━━━ DATA ROWS
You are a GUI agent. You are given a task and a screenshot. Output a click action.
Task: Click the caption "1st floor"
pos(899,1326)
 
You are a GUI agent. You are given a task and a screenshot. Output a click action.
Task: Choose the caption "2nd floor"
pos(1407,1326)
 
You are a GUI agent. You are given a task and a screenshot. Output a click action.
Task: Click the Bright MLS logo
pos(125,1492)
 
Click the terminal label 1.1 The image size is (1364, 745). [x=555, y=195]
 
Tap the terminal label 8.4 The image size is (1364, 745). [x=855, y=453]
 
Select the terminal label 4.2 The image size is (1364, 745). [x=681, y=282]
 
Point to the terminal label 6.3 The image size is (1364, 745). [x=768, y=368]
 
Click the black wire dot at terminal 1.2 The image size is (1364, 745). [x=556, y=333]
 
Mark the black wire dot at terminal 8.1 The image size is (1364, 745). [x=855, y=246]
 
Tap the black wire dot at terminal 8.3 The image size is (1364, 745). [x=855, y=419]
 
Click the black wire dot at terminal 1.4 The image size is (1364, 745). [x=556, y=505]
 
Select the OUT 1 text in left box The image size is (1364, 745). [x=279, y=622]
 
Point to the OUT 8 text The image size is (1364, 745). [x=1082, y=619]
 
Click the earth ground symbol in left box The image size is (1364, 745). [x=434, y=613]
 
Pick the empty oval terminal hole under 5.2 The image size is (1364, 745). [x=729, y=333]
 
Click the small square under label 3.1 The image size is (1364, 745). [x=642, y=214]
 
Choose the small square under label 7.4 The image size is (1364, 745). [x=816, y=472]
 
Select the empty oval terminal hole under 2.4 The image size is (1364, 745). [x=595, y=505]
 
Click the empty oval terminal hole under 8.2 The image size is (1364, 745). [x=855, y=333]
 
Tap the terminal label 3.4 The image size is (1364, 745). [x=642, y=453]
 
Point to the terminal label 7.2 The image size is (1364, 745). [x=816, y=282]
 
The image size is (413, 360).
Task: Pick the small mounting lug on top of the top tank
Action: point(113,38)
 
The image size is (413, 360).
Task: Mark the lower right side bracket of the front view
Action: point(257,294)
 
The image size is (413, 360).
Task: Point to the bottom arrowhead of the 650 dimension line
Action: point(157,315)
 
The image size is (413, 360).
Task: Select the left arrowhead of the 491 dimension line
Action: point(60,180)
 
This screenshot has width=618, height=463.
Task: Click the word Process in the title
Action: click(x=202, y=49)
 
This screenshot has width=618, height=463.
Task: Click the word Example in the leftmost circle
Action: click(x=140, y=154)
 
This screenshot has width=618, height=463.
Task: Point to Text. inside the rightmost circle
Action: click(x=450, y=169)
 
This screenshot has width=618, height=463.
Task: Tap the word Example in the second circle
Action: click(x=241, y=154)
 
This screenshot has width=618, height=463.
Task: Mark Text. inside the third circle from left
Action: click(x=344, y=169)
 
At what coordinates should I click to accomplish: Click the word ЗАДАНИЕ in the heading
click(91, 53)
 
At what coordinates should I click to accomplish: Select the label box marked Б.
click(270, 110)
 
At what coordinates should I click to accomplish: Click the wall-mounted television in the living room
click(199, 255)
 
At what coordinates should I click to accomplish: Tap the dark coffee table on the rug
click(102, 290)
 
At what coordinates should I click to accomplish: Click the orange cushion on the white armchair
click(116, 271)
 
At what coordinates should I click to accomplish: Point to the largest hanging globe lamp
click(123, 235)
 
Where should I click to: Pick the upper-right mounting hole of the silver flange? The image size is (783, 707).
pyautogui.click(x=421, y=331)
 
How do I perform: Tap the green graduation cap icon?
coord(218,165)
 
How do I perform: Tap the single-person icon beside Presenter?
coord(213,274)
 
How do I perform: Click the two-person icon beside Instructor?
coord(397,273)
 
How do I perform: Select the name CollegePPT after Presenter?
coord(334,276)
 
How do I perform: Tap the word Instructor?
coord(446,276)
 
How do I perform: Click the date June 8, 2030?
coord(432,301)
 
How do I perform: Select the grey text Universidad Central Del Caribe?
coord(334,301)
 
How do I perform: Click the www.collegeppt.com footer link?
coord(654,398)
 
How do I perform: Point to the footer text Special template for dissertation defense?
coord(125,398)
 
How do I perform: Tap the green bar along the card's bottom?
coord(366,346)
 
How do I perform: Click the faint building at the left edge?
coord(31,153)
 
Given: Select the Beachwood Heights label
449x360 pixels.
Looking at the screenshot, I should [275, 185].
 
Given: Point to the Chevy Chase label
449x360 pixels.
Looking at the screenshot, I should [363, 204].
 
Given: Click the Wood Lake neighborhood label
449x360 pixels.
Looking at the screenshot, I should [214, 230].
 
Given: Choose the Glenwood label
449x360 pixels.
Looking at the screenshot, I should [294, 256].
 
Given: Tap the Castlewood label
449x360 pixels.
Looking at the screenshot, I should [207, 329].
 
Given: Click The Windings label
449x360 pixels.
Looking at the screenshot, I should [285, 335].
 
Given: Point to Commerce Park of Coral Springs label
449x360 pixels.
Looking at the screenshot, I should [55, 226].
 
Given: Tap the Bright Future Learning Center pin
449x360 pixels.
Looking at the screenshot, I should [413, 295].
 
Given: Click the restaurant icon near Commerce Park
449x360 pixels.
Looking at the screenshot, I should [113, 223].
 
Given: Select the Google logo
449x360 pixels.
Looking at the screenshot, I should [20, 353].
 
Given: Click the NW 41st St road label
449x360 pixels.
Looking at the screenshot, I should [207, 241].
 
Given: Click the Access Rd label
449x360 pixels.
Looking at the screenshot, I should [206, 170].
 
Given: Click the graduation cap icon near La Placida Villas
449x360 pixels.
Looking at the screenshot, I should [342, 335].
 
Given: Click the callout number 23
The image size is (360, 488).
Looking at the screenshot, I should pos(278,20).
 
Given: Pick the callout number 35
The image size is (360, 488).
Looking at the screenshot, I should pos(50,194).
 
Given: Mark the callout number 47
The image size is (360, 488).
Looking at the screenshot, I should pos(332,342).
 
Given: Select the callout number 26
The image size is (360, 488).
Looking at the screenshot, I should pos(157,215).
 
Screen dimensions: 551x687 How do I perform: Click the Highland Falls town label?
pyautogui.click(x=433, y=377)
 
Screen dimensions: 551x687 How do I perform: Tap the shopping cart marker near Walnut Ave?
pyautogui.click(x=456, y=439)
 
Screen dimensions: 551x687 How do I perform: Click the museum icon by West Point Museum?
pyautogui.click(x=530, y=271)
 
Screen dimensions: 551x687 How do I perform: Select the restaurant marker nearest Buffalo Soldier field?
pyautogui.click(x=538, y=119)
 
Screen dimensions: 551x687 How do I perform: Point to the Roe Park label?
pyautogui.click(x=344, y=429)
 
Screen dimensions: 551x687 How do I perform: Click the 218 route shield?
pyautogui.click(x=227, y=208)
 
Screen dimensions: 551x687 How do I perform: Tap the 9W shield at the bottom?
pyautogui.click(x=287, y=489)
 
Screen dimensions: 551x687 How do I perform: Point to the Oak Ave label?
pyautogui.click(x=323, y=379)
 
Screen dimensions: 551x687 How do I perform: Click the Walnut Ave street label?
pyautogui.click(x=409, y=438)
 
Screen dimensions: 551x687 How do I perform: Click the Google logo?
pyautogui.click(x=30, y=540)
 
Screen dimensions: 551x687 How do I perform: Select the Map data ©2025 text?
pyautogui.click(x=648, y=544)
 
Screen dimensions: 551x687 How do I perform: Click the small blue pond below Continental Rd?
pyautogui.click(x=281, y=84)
━━━━━━
• **EXERCISE**:
Change "pond" to "lake" in the items from the line containing "Screen dimensions: 551x687 How do I perform: Click the Google" through the last line of the items, and give those lines with nothing else altered.

• **SOLVED PROBLEM**:
Screen dimensions: 551x687 How do I perform: Click the Google logo?
pyautogui.click(x=30, y=540)
 
Screen dimensions: 551x687 How do I perform: Select the Map data ©2025 text?
pyautogui.click(x=648, y=544)
 
Screen dimensions: 551x687 How do I perform: Click the small blue lake below Continental Rd?
pyautogui.click(x=281, y=84)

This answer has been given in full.